ドル円為替レート推移:2016年1月1日―4月29日

円高急伸の理由は、以下3点です。

4月28日に日銀が追加緩和を見送ったこと

何らかの追加緩和があるとの期待を織り込んで、事前に円安・株高が進んでいたので、緩和見送りがネガティブ・サプライズとなりました。黒田日銀総裁は、引き続き、必要な時に追加緩和を実施すると表明していますが、マイナス金利導入が市場機能をゆがめたことへの批判も多く、日銀にもはや打つ手がなくなってきているとの見方も広がっています。

日銀金融政策の手詰まり感は、もともとありました。日銀の一手買いで、国債の流動性が低下していることから、これ以上国債など債券の買い取り額(現在年間80兆円)を増やすのは難しいと考えられていました。
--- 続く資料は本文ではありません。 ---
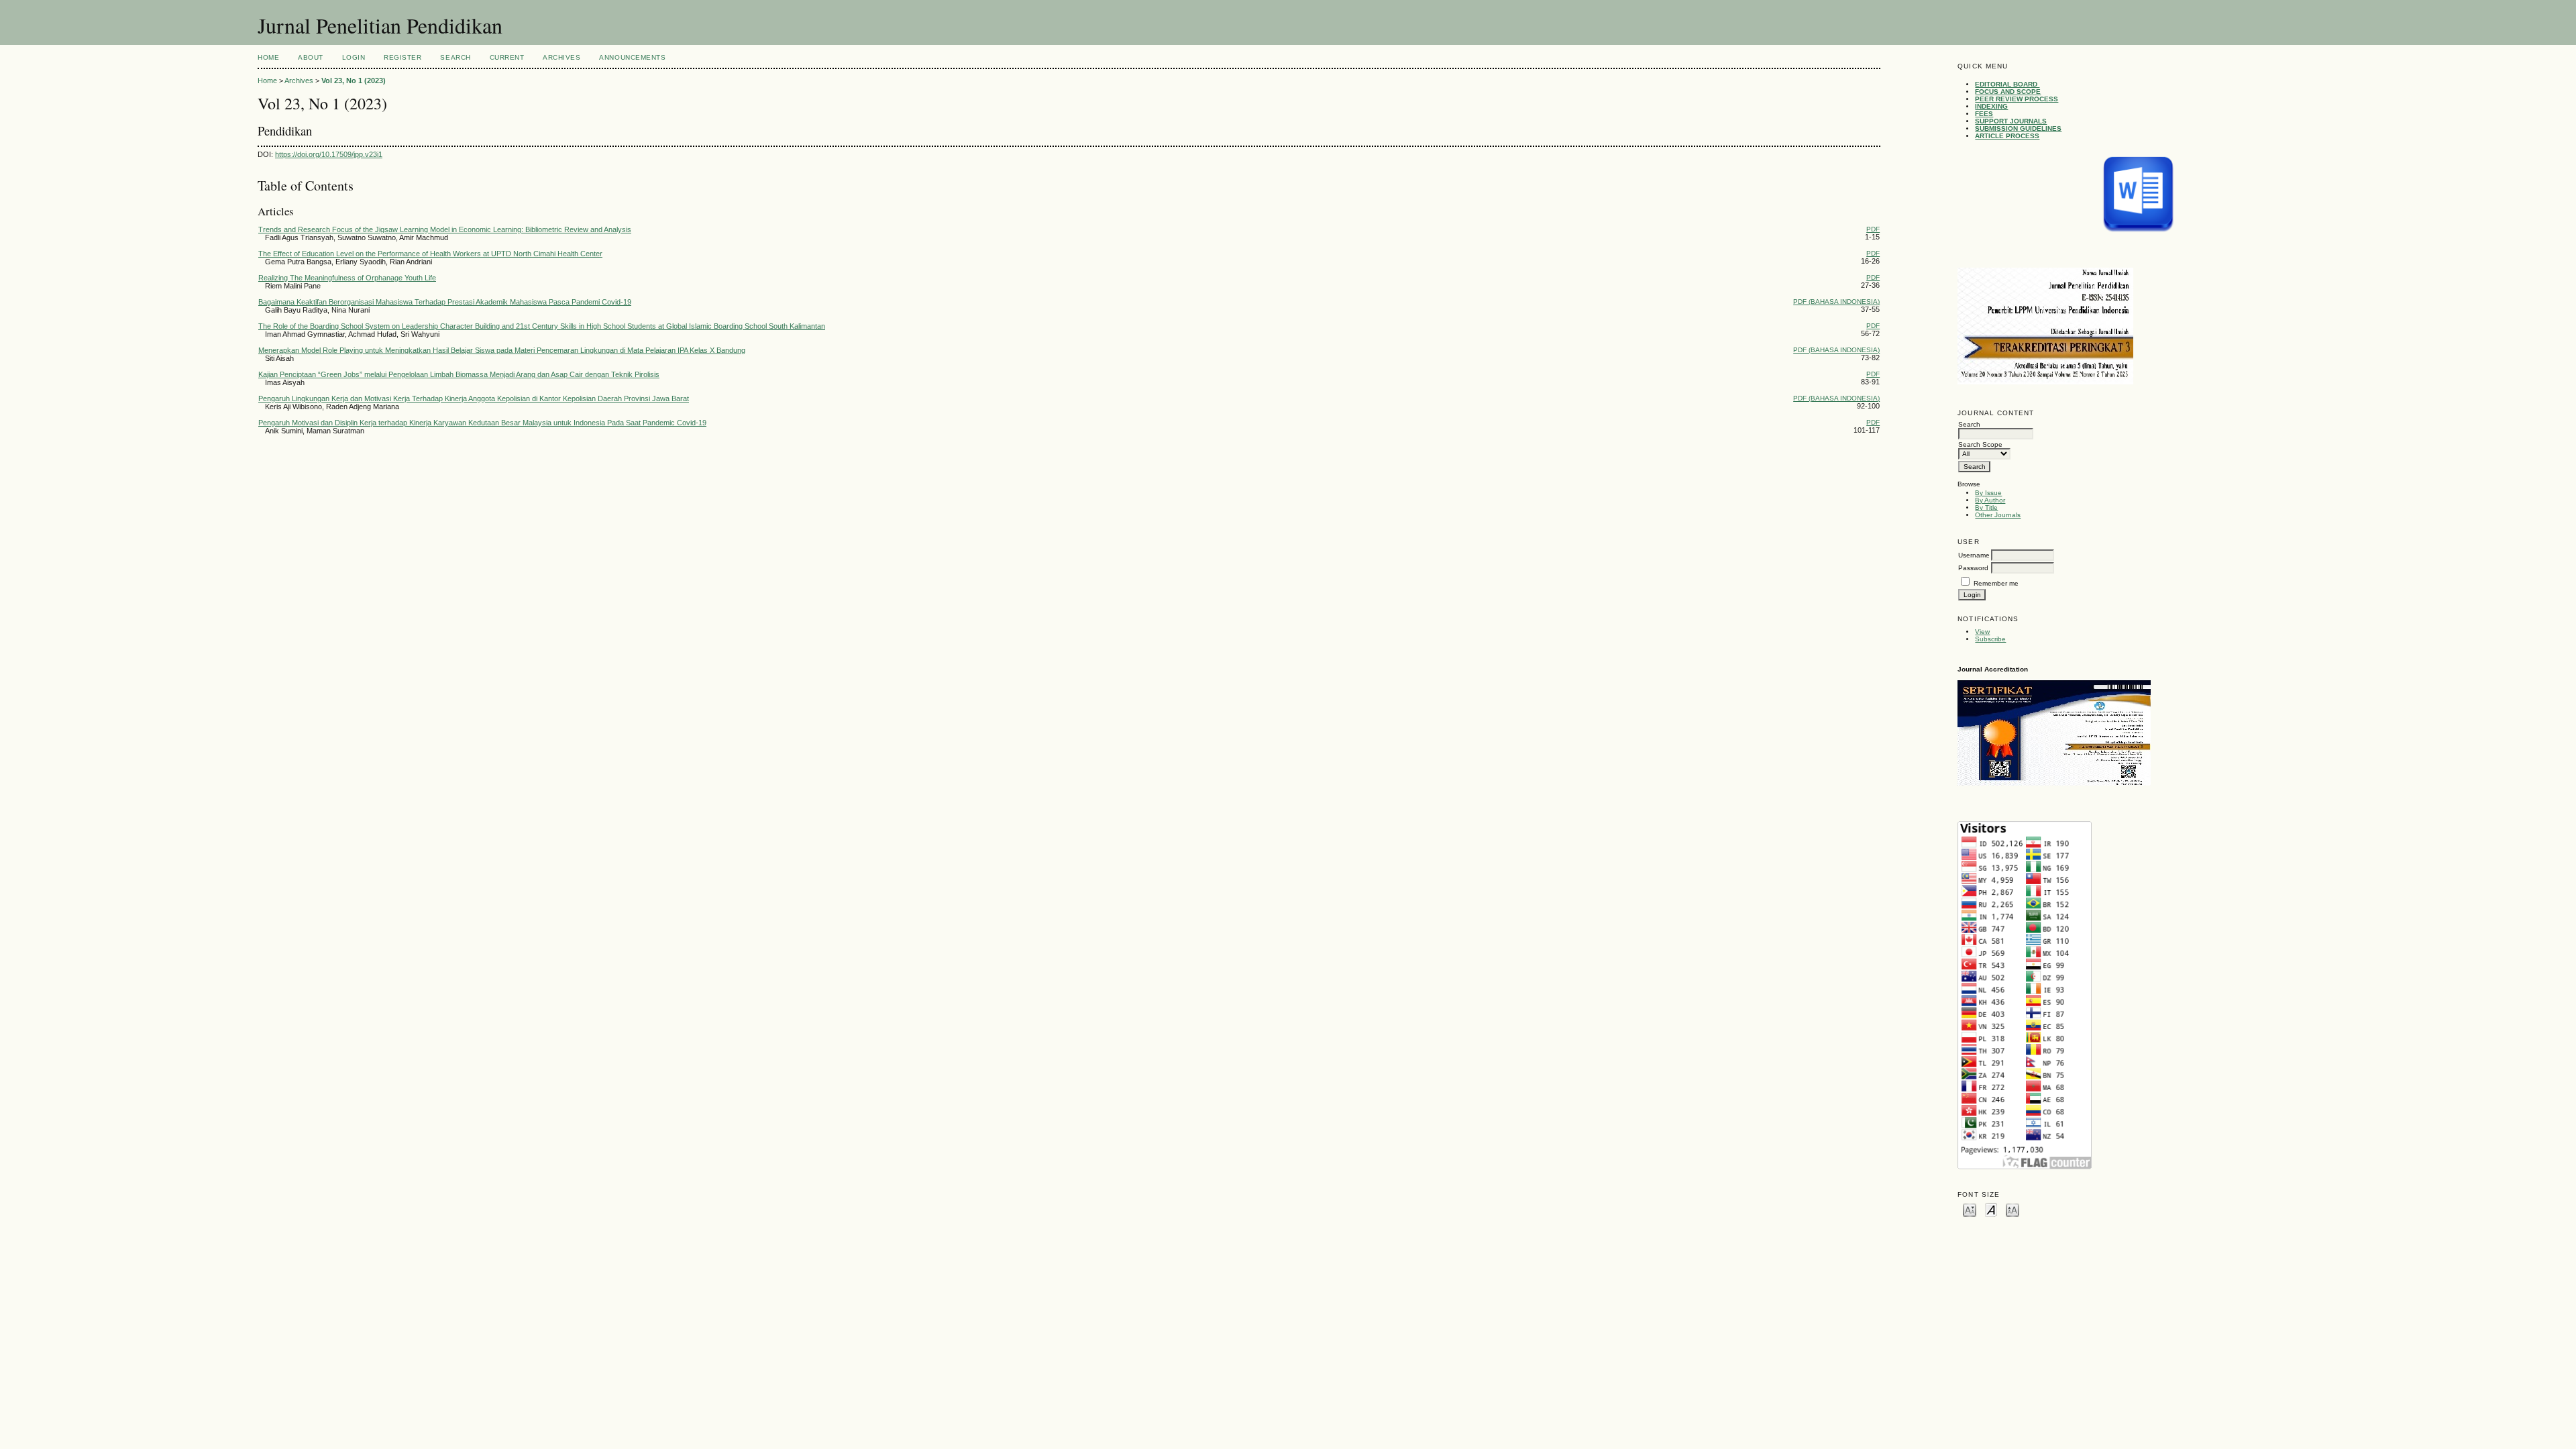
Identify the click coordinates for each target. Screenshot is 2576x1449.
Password (1973, 568)
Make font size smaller (1969, 1209)
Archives (561, 57)
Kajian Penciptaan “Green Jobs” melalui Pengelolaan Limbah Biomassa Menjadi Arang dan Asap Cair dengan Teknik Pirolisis (458, 374)
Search (455, 57)
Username (1974, 555)
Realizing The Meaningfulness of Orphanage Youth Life (347, 278)
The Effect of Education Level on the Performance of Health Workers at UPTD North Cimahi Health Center (430, 254)
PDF (1873, 229)
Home (268, 57)
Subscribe (1990, 639)
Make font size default (1991, 1209)
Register (402, 57)
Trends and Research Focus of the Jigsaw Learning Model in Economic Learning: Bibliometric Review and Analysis (444, 229)
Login (354, 57)
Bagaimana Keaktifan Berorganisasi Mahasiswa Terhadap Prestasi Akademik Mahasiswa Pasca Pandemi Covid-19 (444, 302)
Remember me (1996, 583)
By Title (1986, 507)
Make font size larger (2012, 1209)
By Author (1990, 500)
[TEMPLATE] (2137, 195)
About (310, 57)
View (1982, 631)
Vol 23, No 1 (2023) (353, 80)
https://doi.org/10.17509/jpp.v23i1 (328, 154)
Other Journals (1998, 515)
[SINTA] (2054, 783)
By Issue (1988, 492)
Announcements (632, 57)
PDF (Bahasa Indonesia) (1836, 301)
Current (507, 57)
マイナス金利導入で、年金財政の悪化など問題が生じていることから、マイナス金利のマイナス幅拡大も、難しくなりつつあります。

そこで、日銀が日本株ETFの買い取り額を大幅に増やす追加緩和や、銀行にメリットを与える新型緩和(貸付支援基金に日銀がマイナス金利で融資する内容)を予想する声が出ていました。

ところが今回、日銀はインフレ目標の達成時期をさらに先送りしたにもかかわらず、追加緩和は実施しませんでした。日銀としては打つ手がないとの印象を深めました。追加緩和見送りを発表した後の記者会見で、黒田総裁は、日銀によるマイナス金利貸し出しに対して、「そういうことを考えたことも、議論したこともない」と否定しました。

米国の利上げ見通しが低下したこと

4月27日にFOMC(米金融政策決定会合)の結果が発表されました。事前予想通り、利上げはありませんでした。ポイントは、6月に利上げがあるか否かです。4月28日発表の、米国1-3月GDP(速報値)が、前期比年率0.5%増と、予想以上に低く、米景気も減速しつつあるとの見方につながり、6月利上げも難しいというムードが広がりました。

米国で、日本を為替操作国とする批判が続いていること

米大統領選で共和党の有力候補ドナルド・トランプ氏が日本を為替操作(円安誘導)国として批判していることも、円高を進める影の力となっています。トランプ人気がなかなか下火にならず、民主党有力候補者のクリントン氏も、日本の為替操作を批判する発言を始めています。トランプの過激発言がエスカレートし、米国内でマイノリティ(少数民族)や女性の反感を買い、一時、トランプ人気が下火になる思惑も出ていましたが、足元、予備選でトランプ氏は勝ち続けています。共和党主流派がトランプ降ろしに動きましたが、その効果も出ていません。

こうした環境下、日銀は、為替介入(円売り介入)や、さらなる大規模追加緩和に踏み込みにくくなっています。また、米FRBは、ドル高(円安)につながる追加利上げを実施しにくくなっています。

(2)今週は、米国で重要指標の発表が続きます

6月利上げが難しいとの見方が広がれば、さらに円高を進めるリスクがあります。一方、米景気指標が強く、6月利上げもあり得るとの見方が広がれば、円高を止める要因となります。